Da un lato quelle sanitarie, con la stella polare della sicurezza di tifosi (subito esclusi dal ritorno negli stadi) e calciatori affidata al Comitato tecnico scientifico. Dall’altro quelle economiche, sostenute dal pragmatismo di Lega e Figc, costrette a fare i conti con le gravi conseguenze di una stagione non completata, soprattutto per i mancati introiti dalle pay-tv ed i più che probabili ricorsi dei club danneggiati dalle classifiche decise a tavolino. In mezzo il ruolo della politica, con i ministri dello Sport Spadafora e della Sanità Speranza in prima linea. Quest’ultimo, il 20 aprile, ammonisce: “Sono un grande appassionato di calcio ma, con più di 400 morti al giorno, è l’ultimo problema di cui possiamo occuparci“. E già prima Giovanni Rezza, direttore del dipartimento di Malattie Infettive dell’Iss, aveva sottolineato: “Il Cts non si è ancora espresso, ma si tratta di uno sport che implica contatti. C’è chi parla di test ripetuti sugli atleti, ma mi pare una soluzione improvvisata. Io non darei parere favorevole alla ripresa e credo neppure il Cts“. E mentre Gravina chiarisce pubblicamente, il 19 aprile, che non intende da presidente Figc fare la parte del “becchino” del calcio italiano, invitando implicitamente semmai il Governo a prendersi la responsabilita’ di chiudere in campionato, la tensione cresce soprattutto tra Spadafora e la Lega: il ministro accusa i club di “scelta irresponsabile” nel voler giocare sin dall’8 marzo, e alla fine di quel mese – all’apice della pandemia – e’ di nuovo scontro, con Spadafora convinto che “lo sport non sia solo il calcio e il calcio non sia solo la serie A” e la Lega che lo invita ad evitare “la demagogia“.

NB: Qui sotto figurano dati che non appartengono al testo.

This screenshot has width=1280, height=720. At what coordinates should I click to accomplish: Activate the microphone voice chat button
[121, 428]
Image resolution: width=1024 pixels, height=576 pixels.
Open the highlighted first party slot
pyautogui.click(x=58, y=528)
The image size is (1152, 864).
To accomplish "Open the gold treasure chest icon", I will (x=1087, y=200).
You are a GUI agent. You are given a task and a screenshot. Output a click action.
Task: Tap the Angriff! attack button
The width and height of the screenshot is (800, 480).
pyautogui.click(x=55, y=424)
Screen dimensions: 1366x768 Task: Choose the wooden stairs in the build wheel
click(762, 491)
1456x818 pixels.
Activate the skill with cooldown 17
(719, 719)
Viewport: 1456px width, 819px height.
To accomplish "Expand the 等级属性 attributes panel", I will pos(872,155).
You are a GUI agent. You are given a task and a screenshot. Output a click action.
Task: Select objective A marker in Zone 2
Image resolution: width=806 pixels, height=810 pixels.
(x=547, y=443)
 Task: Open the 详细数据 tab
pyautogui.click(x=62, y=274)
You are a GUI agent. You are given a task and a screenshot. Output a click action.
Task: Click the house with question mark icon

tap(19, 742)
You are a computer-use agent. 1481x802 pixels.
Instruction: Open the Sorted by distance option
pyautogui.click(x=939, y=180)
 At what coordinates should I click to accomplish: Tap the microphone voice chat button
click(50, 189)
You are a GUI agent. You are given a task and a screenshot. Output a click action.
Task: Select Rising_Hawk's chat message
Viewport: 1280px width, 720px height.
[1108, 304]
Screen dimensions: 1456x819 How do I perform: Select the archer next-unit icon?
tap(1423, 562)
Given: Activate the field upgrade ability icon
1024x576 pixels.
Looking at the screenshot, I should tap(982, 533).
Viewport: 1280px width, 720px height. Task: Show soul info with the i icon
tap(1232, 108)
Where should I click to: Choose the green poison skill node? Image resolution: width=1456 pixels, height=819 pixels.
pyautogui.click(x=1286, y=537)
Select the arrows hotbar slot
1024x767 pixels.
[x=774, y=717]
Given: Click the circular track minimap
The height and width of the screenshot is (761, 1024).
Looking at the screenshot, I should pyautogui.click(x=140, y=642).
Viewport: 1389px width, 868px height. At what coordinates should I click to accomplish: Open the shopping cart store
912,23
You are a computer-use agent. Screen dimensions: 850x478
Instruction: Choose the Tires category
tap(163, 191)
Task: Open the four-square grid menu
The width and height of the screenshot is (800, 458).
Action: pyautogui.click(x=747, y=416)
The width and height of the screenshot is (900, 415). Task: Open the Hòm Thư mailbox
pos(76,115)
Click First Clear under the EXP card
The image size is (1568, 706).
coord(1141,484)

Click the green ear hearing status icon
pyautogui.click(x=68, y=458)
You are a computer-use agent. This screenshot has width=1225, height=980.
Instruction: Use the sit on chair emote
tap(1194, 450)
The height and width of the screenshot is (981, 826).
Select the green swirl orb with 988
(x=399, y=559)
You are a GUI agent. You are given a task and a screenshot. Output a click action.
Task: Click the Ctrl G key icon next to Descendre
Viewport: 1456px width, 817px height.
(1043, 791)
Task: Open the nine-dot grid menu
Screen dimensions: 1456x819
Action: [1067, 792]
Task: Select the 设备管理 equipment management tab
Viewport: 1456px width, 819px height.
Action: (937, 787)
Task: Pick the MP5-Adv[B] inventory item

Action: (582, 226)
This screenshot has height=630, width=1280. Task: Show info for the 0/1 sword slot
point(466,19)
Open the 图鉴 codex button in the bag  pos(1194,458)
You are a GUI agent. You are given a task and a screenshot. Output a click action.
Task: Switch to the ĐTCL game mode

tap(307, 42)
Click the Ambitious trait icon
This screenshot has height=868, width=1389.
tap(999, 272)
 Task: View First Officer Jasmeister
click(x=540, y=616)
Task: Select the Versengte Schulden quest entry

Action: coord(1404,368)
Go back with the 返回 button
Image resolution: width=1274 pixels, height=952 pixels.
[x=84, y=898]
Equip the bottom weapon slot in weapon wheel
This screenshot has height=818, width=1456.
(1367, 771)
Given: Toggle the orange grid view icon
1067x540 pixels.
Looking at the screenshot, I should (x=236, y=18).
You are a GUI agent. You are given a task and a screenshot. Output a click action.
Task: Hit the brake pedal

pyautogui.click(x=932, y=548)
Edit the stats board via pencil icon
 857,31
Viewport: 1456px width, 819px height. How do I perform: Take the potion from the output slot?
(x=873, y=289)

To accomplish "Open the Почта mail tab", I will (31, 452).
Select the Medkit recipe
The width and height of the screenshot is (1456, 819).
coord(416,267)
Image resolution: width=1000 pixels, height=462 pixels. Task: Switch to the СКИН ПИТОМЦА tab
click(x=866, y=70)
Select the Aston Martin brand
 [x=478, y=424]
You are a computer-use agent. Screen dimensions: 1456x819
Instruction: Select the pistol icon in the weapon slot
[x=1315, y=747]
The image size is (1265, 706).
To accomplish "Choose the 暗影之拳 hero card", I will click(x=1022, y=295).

In piena depressione da lockdown, sembra che Juventus-Inter dell’8 marzo sia stato il canto del cigno della stagione. Si ventila addirittura un ‘complotto’ ai danni della Serie A, ipotesi che Spadafora boccia come “ridicola“. La Figc però non molla e chiede che il Cts esamini il protocollo di sicurezza, “molto rigoroso” sottolinea il presidente Gravina, stilato dalla propria Commissione medico scientifica. A fine aprile il decreto sulla ‘Fase 2′ suona un po’ come una beffa. Lo sport può riprendere gli allenamenti dal 4 maggio ma solo quello individuale, non insomma il calcio neanche ciascun giocatore per conto suo: la serie A deve attendere fino al 18 per quelli di squadra. E’ ancora il Cts ad invitare alla prudenza: basta un positivo per mandare in quarantena l’intero gruppo. Federcalcio e Comitato continuano a limare il protocollo di sicurezza. Intanto i club di A a maggioranza (15 contro 5) fissano a sabato 13 giugno la data del ritorno in campo. Il tempo stringe, la Uefa vuole i tornei chiusi entro il 2 agosto per poter a sua volta completare le coppe. Intanto cresce la tensione anche tra i club che sospendono gli stipendi di marzo e aprile e in Lega ufficializzano tagli da un terzo a un sesto degli stipendi annui e l’Assocalciatori che protesta, prima di criticare le future delibere Figc sulle iscrizioni ai campionati. Ma il punto centrale di una storia infinita sta nei protocolli di sicurezza, per la ripresa che tutti aspettano.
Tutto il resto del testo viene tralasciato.